:: ENTRIES PROVIDED ::
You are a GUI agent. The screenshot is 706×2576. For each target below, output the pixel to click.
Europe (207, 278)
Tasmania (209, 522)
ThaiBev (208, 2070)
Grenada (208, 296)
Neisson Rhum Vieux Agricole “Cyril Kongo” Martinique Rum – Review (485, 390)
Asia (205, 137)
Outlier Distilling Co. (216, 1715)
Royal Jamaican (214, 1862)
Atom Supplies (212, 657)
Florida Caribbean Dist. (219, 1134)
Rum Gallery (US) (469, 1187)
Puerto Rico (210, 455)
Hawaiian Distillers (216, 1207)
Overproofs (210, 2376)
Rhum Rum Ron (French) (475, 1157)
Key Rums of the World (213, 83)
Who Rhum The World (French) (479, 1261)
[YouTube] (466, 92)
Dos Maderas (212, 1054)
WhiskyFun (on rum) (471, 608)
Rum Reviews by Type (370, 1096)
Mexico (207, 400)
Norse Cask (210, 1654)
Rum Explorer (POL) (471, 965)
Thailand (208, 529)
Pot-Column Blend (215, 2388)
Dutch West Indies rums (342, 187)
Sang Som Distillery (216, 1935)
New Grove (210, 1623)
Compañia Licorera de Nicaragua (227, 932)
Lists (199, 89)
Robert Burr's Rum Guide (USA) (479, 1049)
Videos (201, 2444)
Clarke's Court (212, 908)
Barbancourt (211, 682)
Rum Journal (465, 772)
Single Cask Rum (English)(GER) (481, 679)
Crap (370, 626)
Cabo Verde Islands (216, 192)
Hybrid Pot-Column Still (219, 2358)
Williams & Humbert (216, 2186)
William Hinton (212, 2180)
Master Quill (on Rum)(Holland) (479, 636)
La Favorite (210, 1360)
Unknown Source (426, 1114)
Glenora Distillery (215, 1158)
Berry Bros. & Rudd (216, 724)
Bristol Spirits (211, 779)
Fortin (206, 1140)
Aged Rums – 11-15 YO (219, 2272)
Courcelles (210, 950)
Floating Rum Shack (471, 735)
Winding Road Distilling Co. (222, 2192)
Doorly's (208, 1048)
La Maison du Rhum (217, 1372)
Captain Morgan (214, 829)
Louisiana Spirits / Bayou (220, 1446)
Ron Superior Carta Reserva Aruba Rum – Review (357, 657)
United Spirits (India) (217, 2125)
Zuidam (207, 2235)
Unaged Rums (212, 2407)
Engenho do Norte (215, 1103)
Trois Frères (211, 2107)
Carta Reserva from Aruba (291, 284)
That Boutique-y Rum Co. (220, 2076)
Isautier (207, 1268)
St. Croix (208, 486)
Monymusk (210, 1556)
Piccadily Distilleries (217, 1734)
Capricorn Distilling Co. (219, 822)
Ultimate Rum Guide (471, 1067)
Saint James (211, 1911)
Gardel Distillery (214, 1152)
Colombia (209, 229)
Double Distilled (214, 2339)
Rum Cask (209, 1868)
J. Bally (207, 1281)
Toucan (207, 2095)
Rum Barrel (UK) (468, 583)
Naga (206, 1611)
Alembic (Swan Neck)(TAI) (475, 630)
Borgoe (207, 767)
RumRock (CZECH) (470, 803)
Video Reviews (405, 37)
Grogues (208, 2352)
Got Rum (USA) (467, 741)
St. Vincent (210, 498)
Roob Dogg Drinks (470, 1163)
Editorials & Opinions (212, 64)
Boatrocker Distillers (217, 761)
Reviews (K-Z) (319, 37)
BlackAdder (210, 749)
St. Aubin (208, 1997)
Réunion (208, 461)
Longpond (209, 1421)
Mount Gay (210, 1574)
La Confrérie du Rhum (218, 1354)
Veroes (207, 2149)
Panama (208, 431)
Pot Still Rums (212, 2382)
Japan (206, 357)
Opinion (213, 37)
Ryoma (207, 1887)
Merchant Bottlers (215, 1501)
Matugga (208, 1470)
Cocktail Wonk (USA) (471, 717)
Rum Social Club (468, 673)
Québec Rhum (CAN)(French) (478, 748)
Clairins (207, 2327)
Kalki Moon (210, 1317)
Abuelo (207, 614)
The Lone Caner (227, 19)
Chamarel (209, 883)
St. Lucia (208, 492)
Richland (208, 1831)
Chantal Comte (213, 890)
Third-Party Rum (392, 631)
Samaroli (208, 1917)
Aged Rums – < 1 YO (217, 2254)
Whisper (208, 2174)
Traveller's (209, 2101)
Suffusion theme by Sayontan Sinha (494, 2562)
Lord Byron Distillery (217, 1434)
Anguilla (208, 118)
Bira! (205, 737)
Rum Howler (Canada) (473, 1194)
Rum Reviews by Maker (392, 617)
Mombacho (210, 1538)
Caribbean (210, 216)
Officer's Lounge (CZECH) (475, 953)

:: ABOUT THIS TASK ::
Could you print every record above exactly as it appears?

:: EXPECTED ANSWER ::
You are a GUI agent. The screenshot is 706×2576. For each target below, output the pixel to click.
Europe (207, 278)
Tasmania (209, 522)
ThaiBev (208, 2070)
Grenada (208, 296)
Neisson Rhum Vieux Agricole “Cyril Kongo” Martinique Rum – Review (485, 390)
Asia (205, 137)
Outlier Distilling Co. (216, 1715)
Royal Jamaican (214, 1862)
Atom Supplies (212, 657)
Florida Caribbean Dist. (219, 1134)
Rum Gallery (US) (469, 1187)
Puerto Rico (210, 455)
Hawaiian Distillers (216, 1207)
Overproofs (210, 2376)
Rhum Rum Ron (French) (475, 1157)
Key Rums of the World (213, 83)
Who Rhum The World (French) (479, 1261)
[YouTube] (466, 92)
Dos Maderas (212, 1054)
WhiskyFun (on rum) (471, 608)
Rum Reviews by Type (370, 1096)
Mexico (207, 400)
Norse Cask (210, 1654)
Rum Explorer (POL) (471, 965)
Thailand (208, 529)
Pot-Column Blend (215, 2388)
Dutch West Indies rums (342, 187)
Sang Som Distillery (216, 1935)
New Grove (210, 1623)
Compañia Licorera de Nicaragua (227, 932)
Lists (199, 89)
Robert Burr's Rum Guide (USA) (479, 1049)
Videos (201, 2444)
Clarke's Court (212, 908)
Barbancourt (211, 682)
Rum Journal (465, 772)
Single Cask Rum (English)(GER) (481, 679)
Crap (370, 626)
Cabo Verde Islands (216, 192)
Hybrid Pot-Column Still (219, 2358)
Williams & Humbert (216, 2186)
William Hinton (212, 2180)
Master Quill (on Rum)(Holland) (479, 636)
La Favorite (210, 1360)
Unknown Source (426, 1114)
Glenora Distillery (215, 1158)
Berry Bros. & Rudd (216, 724)
Bristol Spirits (211, 779)
Fortin (206, 1140)
Aged Rums – 11-15 YO (219, 2272)
Courcelles (210, 950)
Floating Rum Shack (471, 735)
Winding Road Distilling Co. (222, 2192)
Doorly's (208, 1048)
La Maison du Rhum (217, 1372)
Captain Morgan (214, 829)
Louisiana Spirits / Bayou (220, 1446)
Ron Superior Carta Reserva Aruba Rum – Review (357, 657)
United Spirits (India) (217, 2125)
Zuidam (207, 2235)
Unaged Rums (212, 2407)
Engenho do Norte (215, 1103)
Trois Frères (211, 2107)
Carta Reserva from Aruba (291, 284)
That Boutique-y Rum Co. (220, 2076)
Isautier (207, 1268)
St. Croix (208, 486)
Monymusk (210, 1556)
Piccadily Distilleries (217, 1734)
Capricorn Distilling Co. (219, 822)
Ultimate Rum Guide (471, 1067)
Saint James (211, 1911)
Gardel Distillery (214, 1152)
Colombia (209, 229)
Double Distilled (214, 2339)
Rum Cask (209, 1868)
J. Bally (207, 1281)
Toucan (207, 2095)
Rum Barrel (UK) (468, 583)
Naga (206, 1611)
Alembic (Swan Neck)(TAI) (475, 630)
Borgoe (207, 767)
RumRock (CZECH) (470, 803)
Video Reviews (405, 37)
Grogues (208, 2352)
Got Rum (USA) (467, 741)
St. Vincent (210, 498)
Roob Dogg Drinks (470, 1163)
Editorials & Opinions (212, 64)
Boatrocker Distillers (217, 761)
Reviews (K-Z) (319, 37)
BlackAdder (210, 749)
St. Aubin (208, 1997)
Réunion (208, 461)
Longpond (209, 1421)
Mount Gay (210, 1574)
La Confrérie du Rhum (218, 1354)
Veroes (207, 2149)
Panama (208, 431)
Pot Still Rums (212, 2382)
Japan (206, 357)
Opinion (213, 37)
Ryoma (207, 1887)
Merchant Bottlers (215, 1501)
Matugga (208, 1470)
Cocktail Wonk (USA) (471, 717)
Rum Social Club (468, 673)
Québec Rhum (CAN)(French) (478, 748)
Clairins (207, 2327)
Kalki Moon (210, 1317)
Abuelo (207, 614)
The Lone Caner (227, 19)
Chamarel (209, 883)
St. Lucia (208, 492)
Richland (208, 1831)
Chantal Comte (213, 890)
Third-Party Rum (392, 631)
Samaroli (208, 1917)
Aged Rums – < 1 YO (217, 2254)
Whisper (208, 2174)
Traveller's (209, 2101)
Suffusion theme by Sayontan Sinha (494, 2562)
Lord Byron Distillery (217, 1434)
Anguilla (208, 118)
Bira! (205, 737)
Rum Howler (Canada) (473, 1194)
Rum Reviews by Maker (392, 617)
Mombacho (210, 1538)
Caribbean (210, 216)
Officer's Lounge (CZECH) (475, 953)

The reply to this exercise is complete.